Боль задремала, обняла меня тяжёлыми лапами, убрав когти, чуткая к малейшему шороху. Нужно было идти умываться, будить её, зверюгу, и я, чтобы встать со стула, решил сосчитать до десяти.
… девять, десять! Нет. Лучше заново и до двадцати.

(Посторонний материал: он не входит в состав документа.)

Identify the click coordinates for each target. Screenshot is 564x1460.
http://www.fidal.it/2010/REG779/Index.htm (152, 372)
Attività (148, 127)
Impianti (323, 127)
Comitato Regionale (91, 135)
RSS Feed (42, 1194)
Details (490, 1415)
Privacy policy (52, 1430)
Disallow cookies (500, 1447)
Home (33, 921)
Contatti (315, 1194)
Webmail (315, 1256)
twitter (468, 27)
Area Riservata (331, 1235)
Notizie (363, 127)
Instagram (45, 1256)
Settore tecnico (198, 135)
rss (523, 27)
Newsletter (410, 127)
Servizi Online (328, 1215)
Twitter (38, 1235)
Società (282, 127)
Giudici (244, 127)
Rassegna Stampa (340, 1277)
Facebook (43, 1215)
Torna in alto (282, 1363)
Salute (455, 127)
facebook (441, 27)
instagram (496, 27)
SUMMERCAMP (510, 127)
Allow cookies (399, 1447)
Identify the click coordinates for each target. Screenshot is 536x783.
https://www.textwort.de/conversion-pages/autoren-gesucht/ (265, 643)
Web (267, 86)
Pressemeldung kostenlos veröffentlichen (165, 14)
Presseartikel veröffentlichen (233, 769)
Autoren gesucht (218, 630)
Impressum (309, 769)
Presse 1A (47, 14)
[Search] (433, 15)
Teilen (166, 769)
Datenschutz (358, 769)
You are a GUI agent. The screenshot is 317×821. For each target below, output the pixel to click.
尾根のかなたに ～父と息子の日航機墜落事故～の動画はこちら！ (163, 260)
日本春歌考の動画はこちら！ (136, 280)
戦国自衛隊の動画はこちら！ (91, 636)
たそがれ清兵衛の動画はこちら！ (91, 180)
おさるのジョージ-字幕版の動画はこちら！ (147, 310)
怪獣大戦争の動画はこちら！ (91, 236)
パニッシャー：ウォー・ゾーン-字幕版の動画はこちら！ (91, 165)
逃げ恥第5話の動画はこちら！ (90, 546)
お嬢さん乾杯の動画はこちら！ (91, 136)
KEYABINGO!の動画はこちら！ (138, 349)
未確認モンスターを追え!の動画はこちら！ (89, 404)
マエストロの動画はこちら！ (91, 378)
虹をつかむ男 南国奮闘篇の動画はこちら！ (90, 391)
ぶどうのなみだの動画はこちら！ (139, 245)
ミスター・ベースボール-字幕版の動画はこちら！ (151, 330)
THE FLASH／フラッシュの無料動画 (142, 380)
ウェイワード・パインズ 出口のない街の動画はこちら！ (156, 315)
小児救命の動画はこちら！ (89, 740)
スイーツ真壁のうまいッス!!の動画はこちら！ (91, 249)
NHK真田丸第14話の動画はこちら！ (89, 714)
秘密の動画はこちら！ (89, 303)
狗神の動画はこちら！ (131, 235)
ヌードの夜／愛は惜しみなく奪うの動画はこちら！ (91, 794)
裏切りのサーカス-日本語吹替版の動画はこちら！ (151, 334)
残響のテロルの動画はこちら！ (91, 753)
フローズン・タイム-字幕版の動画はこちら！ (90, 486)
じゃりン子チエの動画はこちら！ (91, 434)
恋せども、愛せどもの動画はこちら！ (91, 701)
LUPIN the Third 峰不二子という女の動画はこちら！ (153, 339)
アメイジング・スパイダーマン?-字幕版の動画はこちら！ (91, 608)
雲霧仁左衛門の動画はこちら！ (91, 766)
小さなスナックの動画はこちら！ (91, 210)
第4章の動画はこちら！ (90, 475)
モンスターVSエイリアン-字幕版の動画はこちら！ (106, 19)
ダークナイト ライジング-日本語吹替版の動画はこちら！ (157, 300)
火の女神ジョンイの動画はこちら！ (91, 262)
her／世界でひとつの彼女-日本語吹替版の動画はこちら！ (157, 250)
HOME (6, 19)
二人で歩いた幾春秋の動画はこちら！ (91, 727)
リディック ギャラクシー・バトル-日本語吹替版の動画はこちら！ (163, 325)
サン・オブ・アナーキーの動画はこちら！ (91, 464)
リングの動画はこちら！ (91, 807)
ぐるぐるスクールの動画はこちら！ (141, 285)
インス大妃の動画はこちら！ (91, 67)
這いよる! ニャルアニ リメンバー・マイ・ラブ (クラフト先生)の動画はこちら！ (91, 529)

… восемнадцать, девятнадцать… в дверь бойко постучали.
– Кто там? – глухо спросил я, и боль выпустила когти.
– Вань! – позвала Ксюха, моё ерусалимское счастье.
Боль, не успев зацепиться, свалилась с меня, настолько резво я бросился загонять в каморку Буяна и открывать дверь.
Ксюха вошла строгая, глазки злые, губы трубочкой.
– Что ты тут без меня устраивал? Почему меня не позвал? Почему я ничего не знала? Кто тебя бил? Где они? Откуда псиной пахнет? – расстреляла она меня вопросами. – Целовать тебя не буду. Иди умойся, свин!
– Ты почему ночами ходишь? – ответил я контратакой. – Тебе уши надрать, пиздушка глупая?